ただし、納付額が$10未満の場合には納税確認通知書は発行されません。

 

 

7) 源泉所得税の計算

 

A: 総収入に対する源泉徴収税15%徴収時の取扱い(原則的取扱い)

該当するサービスの対価を支払う者は、外国専門家がシンガポール国内で提供したサービスから生じた「総収入Gross Income」について、「確定」源泉徴収税率としての15%を適用して徴収する義務があります。

 

この「確定」源泉徴収税率が適用される場合の諸条件としては;

  • 現金を対価として支払われるもの、及び現金以外の対価で支払われるものを含み、たとえば、支払者によって提供された宿泊施設の費用や、航空券、日当、飲食費用等がが該当します。
  • 総収入からは、いかなる経費も控除することが認められません。
  • 年間60日を超えない滞在期間の場合に認められる宿泊費用の非課税措置は、外国人専門家には適用がありません。
  • IRASからは、外国人専門家に対して納税通知書等の通知は行われず、納税義務は支払者から外国人専門家に通知されるべきことになります。
  • シンガポール国内法上の短期滞在者免税(年間60日以下の滞在者に対する給与所得の免税制度)は、この外国人専門家には適用がありません。

 

B 純所得時の取扱い(選択的取扱い)

外国人専門家は、「自らの選択」により、総所得に対して15%ではなく、純所得に対して20%の税率で課税を受けることを選ぶことができます。

 

(非課税所得

この場合、シンガポール居住者が負担した「暦年で60日以内の滞在費用(飲食費用を除く)」や「航空運賃」は特例措置として課税所得に含める必要はありません。

但し、60日を超えて滞在した場合の滞在費用は、その全額を課税所得に加算する必要がありますので注意が必要です。

 

(必要経費)

外国専門家によって負担され、その負担がシンガポール居住者である支払い者に付け替えられていない費用についてのみ、住所得計算上の必要経費として控除が可能です。

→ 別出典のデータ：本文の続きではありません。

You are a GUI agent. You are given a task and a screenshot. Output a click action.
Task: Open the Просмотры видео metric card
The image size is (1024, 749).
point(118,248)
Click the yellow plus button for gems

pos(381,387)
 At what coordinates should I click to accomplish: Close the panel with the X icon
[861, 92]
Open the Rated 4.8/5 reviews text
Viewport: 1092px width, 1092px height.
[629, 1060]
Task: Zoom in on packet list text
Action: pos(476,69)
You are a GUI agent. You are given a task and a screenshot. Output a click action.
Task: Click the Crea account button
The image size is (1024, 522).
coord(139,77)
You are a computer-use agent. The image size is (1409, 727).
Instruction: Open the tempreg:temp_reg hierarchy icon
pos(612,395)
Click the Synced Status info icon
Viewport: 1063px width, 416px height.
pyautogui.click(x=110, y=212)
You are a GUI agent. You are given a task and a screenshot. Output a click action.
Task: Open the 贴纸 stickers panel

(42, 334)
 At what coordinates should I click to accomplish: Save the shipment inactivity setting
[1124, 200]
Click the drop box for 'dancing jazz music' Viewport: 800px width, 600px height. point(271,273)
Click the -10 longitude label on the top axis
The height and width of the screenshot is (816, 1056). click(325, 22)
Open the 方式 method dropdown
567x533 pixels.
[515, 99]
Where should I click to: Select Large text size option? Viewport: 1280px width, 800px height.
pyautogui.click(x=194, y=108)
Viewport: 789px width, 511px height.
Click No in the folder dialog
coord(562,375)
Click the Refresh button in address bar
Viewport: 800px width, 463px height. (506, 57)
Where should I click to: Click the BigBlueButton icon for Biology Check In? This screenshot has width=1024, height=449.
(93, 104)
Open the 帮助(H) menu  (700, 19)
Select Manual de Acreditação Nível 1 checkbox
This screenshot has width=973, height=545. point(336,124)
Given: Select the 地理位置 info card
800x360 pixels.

「暦年で60日以内の滞在費用」や「航空運賃」で外国人専門家が負担したものについて必要経費として控除が認められますが、60日を超えて滞在する場合には、それらの費用の全額が控除不可となりますので注意が必要です。

 

(損金不算入の費用)

滞在期間の飲食費、移動にかかる交通費等については、必要経費性が認められず、純所得の計算上控除することができません。

 

(支払者の源泉徴収義務)

外国人専門家に対する課税については、シンガポール居住者である支払い者に対して源泉徴収義務が課せられていることから、IRASが直接外国人専門家に対して、納税通知書等を送付することはありません。

 

 

 

8) 複数の支払いがある場合

 

同一の外国人専門家に対して2回以上の支払い(multiple payaments)がある場合には、それらの支払いに掛かる源泉所得税をまとめて納付することができます。最初の支払い日から最終の支払い日までの期間が60日を超えないという条件の下、その期間にされた支払いにかかる源泉税所得税は、まとめて最終支払日翌日15日まで2012年7月1日以後の支払い分から、翌々月の15日まで)に納付すればよいとされています。

 

最初の支払日はら60日を経過した後にされた支払いに掛かる源泉税については、まとめることができないため、個別に納付する必要があります。

 

 

 

 

 

 

 

 

 

注)シンガポール国内で提供された対象サービスに係る対価のみが源泉徴収の対象であり、シンガポール国外で提供されたサービスに対する支払いは源泉徴収の必要がありません。